Once you manage that, you can essentially (using LInux, anyway) image the hard drive into an image file, which you can then use to create a file system. Once you have your stuff booting in a VM (hosted on Linux, not a Micro-shat OS) you should still be able to run any applications that aren't timing-critical [like games, media editing, etc.] which is most likely EVERYTHING you use, for most people anyway.
This way you can avoid the Win-10-nic tarpit.
I recommend using the 'dd' command to back up your old hard drive as an image file, before trying to boot it into a VM. Most likely you won't have trouble. But occasionally you might. Should be ok though.
back to my existing policy: PRACTICE SAFE SURFING
1. do NOT access 'teh intarwebs' from a windows machine using a micro-shaft browser
2. do NOT read (or preview) e-mail in HTML format on a windows machine
3. do NOT allow script to run in your non-microsoft browser, except for SPECIFIC sites, and particularly *NOT* ad servers! This basically means running Firefox or similar with a 'NoScript' or similar plugin.

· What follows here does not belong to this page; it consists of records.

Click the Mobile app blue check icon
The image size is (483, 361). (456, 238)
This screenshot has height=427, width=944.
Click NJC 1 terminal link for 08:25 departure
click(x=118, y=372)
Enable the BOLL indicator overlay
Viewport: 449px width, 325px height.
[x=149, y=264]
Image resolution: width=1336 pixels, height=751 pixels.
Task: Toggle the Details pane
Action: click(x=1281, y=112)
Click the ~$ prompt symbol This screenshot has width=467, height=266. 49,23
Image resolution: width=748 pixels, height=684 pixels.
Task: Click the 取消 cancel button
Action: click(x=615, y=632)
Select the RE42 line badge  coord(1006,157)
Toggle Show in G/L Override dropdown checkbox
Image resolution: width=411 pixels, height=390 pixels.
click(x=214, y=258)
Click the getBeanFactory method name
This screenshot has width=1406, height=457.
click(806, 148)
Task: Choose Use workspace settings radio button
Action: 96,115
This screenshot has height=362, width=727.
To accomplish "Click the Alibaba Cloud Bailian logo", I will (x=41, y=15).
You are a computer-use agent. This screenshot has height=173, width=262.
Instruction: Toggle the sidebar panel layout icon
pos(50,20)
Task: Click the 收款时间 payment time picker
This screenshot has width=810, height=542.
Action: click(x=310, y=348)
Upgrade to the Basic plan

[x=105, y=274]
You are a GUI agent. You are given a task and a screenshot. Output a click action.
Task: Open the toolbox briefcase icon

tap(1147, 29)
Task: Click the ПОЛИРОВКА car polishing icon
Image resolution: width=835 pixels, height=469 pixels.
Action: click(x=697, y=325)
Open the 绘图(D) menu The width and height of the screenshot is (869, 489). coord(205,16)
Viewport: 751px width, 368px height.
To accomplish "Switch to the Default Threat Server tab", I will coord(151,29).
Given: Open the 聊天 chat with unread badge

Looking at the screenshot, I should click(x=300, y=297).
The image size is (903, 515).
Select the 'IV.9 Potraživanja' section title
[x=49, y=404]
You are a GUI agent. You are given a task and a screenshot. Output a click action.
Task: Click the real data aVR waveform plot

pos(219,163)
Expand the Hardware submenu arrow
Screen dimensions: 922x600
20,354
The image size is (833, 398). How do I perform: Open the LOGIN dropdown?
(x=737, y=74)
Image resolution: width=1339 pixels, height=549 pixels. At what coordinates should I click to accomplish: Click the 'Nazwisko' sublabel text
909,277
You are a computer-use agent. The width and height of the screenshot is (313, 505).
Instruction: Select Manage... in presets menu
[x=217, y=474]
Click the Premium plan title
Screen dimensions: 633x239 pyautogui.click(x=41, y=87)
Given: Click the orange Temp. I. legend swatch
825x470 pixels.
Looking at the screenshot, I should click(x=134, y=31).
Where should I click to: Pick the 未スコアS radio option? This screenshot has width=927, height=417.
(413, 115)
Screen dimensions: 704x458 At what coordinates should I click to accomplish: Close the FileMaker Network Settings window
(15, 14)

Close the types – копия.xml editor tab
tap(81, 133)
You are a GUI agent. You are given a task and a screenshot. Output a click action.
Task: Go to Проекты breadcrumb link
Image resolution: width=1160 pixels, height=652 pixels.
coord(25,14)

4. do NOT "open content" when prompted. Always save to disk FIRST, then open it with the program that's supposed to open when you double-click the file in a file manager type browser. NEVER trust the 'open with" default unless you have 100% control over what will happen.
5. avoid using a windows computer for ANYTHING involving the internet, from web surfing to e-mail. If it can be sent to you from a malicious source, just previewing an e-mail or opening a link you saw in a search engine MIGHT be enough to infect you!
etc. - in short, no Edge, no IE, no Outlook, no click-open, and no SCRIPTING in anything web-related.
[even sandboxing in a VM might not be enough, especially with spectre]
Just because it isn't widely reported, don't be so sure your favourite alternative to Windows is any better...
Interesting article that didn't get picked up by El reg: Google finds 'indiscriminate iPhone attack lasting years'
The linked article is quite interesting: A very deep dive into iOS Exploit chains found in the wild
I'm sure in time we will see similar articles on macOS, Linux...
"sandboxing in a VM might not be enough, especially with spectre"
This post has been deleted by its author
"Patch your systems, then work on your upgrade strategy."
In principle, an "upgrade" should improve matters. At the very least it should not make things worse. I use a mix of Linux Mint and Windows 7 machines. When considering my "upgrade strategy" for Windows 7 as recommended by Mr Childs I require that any replacement:
- does all the things that I currently do
- does not do any of the things that I currently bar Windows 7 from doing.
So that rules out Windows 10 then.
My problem with going fully Linux Mint is that there are some specific hardware / application mixes that are tied to Windows. For example, I have a complicated mix of a DVB-T TV card with a streaming server that sits on a PC that for most of the time, sleeps in a low power state. The onboard ethernet adapter driver runs on a couple of watts and is able to wake the server PC when an external call to a specific port is received. I can thus watch UK Freeview telly anywhere in the world while away. So far I have not managed to get this working on Linux. The proprietary drivers needed are not available.
I reckon my strategy will end up being mostly Linux Mint with a legacy Windows 7 box that is protected from the outside world by large dogs.